> **Your assignment**:
Write out again, exactly, the lines below starting at the one with "Devis (1203, 1586)" and ending at the one with "Les offres du moment (1256, 1640)".

> **Supplied records**:
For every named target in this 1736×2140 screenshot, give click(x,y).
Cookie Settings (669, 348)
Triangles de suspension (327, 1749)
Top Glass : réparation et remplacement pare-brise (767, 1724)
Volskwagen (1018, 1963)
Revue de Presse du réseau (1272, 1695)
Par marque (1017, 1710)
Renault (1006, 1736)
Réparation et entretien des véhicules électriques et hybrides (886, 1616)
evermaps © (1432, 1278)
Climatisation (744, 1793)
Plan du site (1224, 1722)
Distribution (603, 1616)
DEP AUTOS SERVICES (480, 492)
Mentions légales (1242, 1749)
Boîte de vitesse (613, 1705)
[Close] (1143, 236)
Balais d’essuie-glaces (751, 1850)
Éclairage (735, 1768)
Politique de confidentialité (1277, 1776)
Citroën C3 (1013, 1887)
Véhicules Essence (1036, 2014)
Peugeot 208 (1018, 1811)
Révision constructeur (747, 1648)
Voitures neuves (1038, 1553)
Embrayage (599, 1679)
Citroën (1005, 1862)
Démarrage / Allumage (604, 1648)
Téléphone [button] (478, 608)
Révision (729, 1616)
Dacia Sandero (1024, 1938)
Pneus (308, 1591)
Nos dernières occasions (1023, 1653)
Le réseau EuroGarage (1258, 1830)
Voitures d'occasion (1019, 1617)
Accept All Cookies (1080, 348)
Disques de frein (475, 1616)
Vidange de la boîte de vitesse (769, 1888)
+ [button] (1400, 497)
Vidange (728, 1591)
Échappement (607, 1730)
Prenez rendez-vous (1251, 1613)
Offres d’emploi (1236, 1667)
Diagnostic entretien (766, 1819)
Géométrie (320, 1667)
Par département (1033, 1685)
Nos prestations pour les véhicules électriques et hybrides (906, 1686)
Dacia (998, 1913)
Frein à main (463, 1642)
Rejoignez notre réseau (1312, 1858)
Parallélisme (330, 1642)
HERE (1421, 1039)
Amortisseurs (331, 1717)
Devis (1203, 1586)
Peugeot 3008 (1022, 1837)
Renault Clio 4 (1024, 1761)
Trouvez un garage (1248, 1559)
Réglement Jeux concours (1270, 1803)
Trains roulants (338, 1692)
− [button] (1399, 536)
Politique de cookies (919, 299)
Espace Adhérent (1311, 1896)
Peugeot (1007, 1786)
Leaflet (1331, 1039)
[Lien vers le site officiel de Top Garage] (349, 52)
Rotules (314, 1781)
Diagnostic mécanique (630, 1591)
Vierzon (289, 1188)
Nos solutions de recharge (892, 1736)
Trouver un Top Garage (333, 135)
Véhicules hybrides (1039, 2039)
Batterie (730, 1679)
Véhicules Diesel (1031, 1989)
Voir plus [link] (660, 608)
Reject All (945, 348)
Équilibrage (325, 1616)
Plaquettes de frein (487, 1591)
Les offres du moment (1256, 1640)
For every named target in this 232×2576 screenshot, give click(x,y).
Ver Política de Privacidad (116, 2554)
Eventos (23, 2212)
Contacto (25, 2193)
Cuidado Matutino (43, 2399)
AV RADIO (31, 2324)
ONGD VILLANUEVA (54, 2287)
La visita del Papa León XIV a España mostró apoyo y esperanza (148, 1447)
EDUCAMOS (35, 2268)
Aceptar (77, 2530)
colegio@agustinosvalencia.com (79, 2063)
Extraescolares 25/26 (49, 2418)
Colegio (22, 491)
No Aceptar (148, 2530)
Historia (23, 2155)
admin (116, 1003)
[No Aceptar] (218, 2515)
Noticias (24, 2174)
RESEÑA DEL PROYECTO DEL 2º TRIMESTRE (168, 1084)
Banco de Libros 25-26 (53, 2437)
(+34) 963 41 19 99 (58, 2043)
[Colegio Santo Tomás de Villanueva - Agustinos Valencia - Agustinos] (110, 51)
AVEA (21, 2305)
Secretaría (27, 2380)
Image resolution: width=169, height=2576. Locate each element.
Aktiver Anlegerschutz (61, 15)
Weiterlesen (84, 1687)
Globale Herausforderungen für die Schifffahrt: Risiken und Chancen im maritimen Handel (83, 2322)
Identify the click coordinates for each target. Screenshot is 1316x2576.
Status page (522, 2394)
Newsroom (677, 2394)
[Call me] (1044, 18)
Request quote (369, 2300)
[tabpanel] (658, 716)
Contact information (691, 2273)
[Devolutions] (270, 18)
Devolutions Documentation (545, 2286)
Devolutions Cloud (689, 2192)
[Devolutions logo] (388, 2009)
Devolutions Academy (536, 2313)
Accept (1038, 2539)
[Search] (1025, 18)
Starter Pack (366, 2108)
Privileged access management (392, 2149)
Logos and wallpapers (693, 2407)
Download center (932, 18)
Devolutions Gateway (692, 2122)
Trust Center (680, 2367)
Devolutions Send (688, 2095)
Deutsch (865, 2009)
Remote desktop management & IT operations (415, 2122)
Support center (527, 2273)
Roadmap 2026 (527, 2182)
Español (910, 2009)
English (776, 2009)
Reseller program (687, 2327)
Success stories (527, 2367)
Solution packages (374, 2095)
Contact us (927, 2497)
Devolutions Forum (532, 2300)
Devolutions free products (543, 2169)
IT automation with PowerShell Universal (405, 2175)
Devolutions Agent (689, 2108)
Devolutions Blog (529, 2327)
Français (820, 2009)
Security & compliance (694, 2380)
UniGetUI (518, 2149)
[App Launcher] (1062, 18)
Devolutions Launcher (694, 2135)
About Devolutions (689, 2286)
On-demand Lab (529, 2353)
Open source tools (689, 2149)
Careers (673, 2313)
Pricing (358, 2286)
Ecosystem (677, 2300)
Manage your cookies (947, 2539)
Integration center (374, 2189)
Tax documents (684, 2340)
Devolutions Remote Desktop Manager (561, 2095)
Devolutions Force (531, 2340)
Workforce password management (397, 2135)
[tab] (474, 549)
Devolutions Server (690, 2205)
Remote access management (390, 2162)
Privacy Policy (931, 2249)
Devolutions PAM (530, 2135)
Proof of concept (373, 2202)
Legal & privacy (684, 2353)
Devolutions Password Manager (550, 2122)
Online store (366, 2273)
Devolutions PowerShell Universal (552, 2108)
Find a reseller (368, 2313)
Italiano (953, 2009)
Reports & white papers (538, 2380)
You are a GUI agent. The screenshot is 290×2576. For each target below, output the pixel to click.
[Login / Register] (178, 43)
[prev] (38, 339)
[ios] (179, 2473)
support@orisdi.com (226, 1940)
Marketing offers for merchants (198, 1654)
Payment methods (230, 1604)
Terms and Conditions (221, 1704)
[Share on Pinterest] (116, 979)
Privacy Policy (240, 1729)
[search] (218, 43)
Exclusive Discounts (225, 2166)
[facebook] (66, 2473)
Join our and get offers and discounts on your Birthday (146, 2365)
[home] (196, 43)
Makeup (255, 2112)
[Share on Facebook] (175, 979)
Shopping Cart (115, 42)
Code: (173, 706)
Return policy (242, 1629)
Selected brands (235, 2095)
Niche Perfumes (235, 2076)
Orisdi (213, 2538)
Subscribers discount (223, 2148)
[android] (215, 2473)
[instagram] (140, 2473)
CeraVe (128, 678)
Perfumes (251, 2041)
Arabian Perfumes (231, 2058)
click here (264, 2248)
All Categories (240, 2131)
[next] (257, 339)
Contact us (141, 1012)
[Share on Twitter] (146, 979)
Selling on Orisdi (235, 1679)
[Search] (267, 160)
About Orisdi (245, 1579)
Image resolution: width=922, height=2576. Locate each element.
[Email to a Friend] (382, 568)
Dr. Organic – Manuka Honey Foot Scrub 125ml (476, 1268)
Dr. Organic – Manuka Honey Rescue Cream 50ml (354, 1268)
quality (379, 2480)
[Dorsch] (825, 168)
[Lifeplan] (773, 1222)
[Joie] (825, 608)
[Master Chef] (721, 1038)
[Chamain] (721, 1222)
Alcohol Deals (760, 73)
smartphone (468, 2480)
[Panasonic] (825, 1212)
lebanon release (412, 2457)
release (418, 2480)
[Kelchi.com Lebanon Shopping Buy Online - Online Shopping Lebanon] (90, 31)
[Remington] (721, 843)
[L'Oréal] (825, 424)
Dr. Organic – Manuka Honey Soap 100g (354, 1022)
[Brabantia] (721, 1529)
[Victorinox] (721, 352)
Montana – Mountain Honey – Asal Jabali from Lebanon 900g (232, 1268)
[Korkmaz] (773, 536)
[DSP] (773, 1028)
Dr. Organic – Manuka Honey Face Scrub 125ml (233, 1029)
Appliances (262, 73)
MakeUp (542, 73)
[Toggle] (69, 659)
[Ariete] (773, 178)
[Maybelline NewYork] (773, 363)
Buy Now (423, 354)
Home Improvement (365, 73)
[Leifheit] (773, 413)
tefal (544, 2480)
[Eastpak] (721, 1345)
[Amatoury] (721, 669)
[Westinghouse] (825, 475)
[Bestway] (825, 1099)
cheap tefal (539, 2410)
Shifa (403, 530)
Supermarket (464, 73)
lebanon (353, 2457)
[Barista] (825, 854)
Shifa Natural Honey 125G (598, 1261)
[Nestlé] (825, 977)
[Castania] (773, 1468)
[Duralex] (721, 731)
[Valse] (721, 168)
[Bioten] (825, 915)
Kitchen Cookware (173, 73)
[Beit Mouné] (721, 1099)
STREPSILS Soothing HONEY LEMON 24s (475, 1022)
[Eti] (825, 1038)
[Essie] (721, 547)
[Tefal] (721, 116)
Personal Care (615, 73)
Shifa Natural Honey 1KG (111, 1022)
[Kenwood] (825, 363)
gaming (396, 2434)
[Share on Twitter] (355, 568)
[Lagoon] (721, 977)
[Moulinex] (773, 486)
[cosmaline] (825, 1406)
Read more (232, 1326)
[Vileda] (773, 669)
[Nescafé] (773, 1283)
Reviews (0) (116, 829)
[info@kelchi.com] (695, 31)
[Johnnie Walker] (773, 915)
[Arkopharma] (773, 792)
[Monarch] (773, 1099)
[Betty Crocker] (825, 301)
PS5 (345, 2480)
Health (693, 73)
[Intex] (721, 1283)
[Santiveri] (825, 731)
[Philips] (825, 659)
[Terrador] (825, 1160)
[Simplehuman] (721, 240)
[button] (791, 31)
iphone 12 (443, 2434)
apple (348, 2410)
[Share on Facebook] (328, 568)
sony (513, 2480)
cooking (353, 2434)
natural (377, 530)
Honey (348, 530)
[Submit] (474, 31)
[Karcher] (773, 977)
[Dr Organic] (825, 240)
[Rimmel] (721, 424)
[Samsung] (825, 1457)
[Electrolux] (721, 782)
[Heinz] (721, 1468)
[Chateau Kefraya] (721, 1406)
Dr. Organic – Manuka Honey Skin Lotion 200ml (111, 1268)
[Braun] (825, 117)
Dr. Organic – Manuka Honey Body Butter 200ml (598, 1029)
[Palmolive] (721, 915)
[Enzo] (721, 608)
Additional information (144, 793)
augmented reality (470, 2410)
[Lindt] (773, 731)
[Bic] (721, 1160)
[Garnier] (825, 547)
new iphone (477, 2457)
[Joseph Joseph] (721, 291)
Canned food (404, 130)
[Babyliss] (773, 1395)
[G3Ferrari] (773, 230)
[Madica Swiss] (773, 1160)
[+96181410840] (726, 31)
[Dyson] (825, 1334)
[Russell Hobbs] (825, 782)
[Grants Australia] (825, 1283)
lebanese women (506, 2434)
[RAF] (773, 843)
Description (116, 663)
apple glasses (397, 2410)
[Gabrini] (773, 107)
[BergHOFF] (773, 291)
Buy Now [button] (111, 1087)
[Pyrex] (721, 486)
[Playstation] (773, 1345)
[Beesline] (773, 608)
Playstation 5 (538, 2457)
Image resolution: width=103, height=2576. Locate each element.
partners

> **Exercise answer**:
Devis (1203, 1586)
Peugeot 3008 (1022, 1837)
Renault Clio 4 (1024, 1761)
Trouvez un garage (1248, 1559)
Réglement Jeux concours (1270, 1803)
Trains roulants (338, 1692)
− [button] (1399, 536)
Politique de cookies (919, 299)
Espace Adhérent (1311, 1896)
Peugeot (1007, 1786)
Leaflet (1331, 1039)
[Lien vers le site officiel de Top Garage] (349, 52)
Rotules (314, 1781)
Diagnostic mécanique (630, 1591)
Vierzon (289, 1188)
Nos solutions de recharge (892, 1736)
Trouver un Top Garage (333, 135)
Véhicules hybrides (1039, 2039)
Batterie (730, 1679)
Véhicules Diesel (1031, 1989)
Voir plus [link] (660, 608)
Reject All (945, 348)
Équilibrage (325, 1616)
Plaquettes de frein (487, 1591)
Les offres du moment (1256, 1640)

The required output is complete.